TEXT BLOCK:
Being single in the life of an adult sucks. Especially if this adult is of the fairer sex. But you see, from January to early December we somehow hack it. We put on a brave face. We say we can't be bothered, we don't mind, we don't care, and we actually do a fantastic job at convincing ourselves that we don't. All through the year I don't really care that I'm single, well actually I do, it just doesn't bother me so much, sometimes I even forget. Besides, I tell myself there's still time, the year isn't over yet. But as Christmas draws near, the story changes. Normally I can put on my poker face, or maybe even a joker face. But at the merry scent of Christmas my mask wears thin. I find that my wide grin takes greater effort and cracks somewhere along the way, making it look crooked and
I never seem to have a problem going out alone, Riding Solo, I'm fine going to have drinks by myself, or going to the movies and all those places meant for people in twos or more, alone. But when Christmas comes, town becomes insane, everyone's in a frenzy, the "I just got backs" just got back, people switch from work mode to holiday mode, so it's only natural when people begin to crawl out in pairs, suddenly, it seems they forgot how not to be a couple. And this sucks majorly in the life of the single female!
First off is the fact that we've come to the end of another year. Still single. Again. At this point in time we're feeling very vulnerable and confused. We question what we once believed in. All our days of prayers and fasting, dry fasting and singles seminars and promises and prophesies that 2013 is our year, and yet nothing to show for it. Then we call to mind all that we did (to change our situation), we went to the right places, wore the right dresses, smiled just the right smile; neither shy nor slutty, made just the right amount of eye contact, yet NADA! Add that to the fact that when you go out everyone is in twos... The sight of them makes you think of shoving your fingers down your throat and puking. And any overly happy couple you see is being overly happy, just to piss you off. On a serious note though, I actually believe that.

WRITTEN INSTRUCTION 1:
Answer these questions using the post about being single at Christmas:
(a) Which year had been promised as "our year"?
(b) Name two things the writer says they are fine doing alone.
(c) What does the sight of couples make you think of doing?
WRITTEN INSTRUCTION 2: Reproduce everything from "First off is" down to "actually believe that." in the post about being single at Christmas.

[Rows of pointing data]
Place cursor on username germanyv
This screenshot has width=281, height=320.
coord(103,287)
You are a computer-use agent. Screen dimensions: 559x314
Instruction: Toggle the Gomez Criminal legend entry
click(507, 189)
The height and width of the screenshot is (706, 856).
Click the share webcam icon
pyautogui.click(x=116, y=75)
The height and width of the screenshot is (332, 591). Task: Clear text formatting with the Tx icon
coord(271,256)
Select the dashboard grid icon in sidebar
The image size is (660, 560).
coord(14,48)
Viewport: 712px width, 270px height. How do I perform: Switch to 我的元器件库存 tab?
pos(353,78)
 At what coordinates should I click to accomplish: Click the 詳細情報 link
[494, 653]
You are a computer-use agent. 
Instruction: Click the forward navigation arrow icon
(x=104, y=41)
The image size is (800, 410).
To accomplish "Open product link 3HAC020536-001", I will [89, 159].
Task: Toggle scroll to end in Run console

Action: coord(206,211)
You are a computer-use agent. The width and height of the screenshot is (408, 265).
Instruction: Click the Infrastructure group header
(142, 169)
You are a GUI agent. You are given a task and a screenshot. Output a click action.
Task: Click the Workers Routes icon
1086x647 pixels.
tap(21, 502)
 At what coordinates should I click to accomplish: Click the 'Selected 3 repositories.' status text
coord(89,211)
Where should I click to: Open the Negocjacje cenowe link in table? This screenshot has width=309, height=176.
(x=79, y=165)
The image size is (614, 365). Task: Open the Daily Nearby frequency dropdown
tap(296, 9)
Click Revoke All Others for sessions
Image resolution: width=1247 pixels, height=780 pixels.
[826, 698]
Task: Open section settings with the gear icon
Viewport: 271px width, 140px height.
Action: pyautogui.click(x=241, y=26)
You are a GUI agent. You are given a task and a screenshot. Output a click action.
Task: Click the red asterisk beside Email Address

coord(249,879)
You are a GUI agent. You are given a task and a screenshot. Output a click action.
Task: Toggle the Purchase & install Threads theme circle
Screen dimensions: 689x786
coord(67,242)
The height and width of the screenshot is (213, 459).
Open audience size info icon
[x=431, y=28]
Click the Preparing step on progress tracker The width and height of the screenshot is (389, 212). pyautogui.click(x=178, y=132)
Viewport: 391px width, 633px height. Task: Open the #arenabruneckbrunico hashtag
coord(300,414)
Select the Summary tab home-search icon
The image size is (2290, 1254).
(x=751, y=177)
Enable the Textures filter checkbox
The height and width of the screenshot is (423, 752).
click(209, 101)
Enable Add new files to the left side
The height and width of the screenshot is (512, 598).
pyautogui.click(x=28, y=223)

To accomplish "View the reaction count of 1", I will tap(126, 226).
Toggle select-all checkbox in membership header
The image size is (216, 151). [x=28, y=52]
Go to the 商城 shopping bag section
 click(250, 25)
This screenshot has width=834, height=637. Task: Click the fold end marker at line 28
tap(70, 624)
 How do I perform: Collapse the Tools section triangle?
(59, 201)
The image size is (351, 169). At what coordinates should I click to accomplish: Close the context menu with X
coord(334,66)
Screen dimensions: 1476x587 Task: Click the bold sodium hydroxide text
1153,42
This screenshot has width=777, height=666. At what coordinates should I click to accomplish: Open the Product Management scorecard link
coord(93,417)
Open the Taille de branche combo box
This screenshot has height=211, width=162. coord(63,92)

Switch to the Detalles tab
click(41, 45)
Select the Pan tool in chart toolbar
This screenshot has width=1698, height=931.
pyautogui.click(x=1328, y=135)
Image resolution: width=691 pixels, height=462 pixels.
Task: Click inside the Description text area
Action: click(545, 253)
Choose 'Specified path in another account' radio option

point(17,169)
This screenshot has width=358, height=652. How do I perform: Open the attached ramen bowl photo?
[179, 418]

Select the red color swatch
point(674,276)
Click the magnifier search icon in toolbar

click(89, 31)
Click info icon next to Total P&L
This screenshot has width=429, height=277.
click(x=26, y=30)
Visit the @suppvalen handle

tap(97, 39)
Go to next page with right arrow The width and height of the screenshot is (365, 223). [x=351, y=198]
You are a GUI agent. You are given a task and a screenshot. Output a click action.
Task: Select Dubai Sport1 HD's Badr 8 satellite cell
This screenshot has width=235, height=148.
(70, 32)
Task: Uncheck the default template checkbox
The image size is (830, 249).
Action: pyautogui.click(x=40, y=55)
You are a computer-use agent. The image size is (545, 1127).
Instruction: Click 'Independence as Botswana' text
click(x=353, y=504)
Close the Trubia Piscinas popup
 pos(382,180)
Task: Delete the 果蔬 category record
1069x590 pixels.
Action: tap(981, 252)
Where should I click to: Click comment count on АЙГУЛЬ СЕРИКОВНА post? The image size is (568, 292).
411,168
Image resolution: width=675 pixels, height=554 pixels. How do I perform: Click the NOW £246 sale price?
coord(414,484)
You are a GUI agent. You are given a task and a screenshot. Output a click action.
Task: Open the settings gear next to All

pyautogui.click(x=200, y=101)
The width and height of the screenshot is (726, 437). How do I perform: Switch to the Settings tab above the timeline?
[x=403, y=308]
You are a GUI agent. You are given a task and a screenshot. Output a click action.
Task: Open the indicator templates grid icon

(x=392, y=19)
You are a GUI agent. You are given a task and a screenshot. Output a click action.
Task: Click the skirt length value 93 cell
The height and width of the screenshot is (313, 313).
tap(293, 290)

WRITTEN RESPONSE 1:
(a) 2013
(b) Having drinks by themselves and going to the movies
(c) Shoving your fingers down your throat and puking

WRITTEN RESPONSE 2:
First off is the fact that we've come to the end of another year. Still single. Again. At this point in time we're feeling very vulnerable and confused. We question what we once believed in. All our days of prayers and fasting, dry fasting and singles seminars and promises and prophesies that 2013 is our year, and yet nothing to show for it. Then we call to mind all that we did (to change our situation), we went to the right places, wore the right dresses, smiled just the right smile; neither shy nor slutty, made just the right amount of eye contact, yet NADA! Add that to the fact that when you go out everyone is in twos... The sight of them makes you think of shoving your fingers down your throat and puking. And any overly happy couple you see is being overly happy, just to piss you off. On a serious note though, I actually believe that.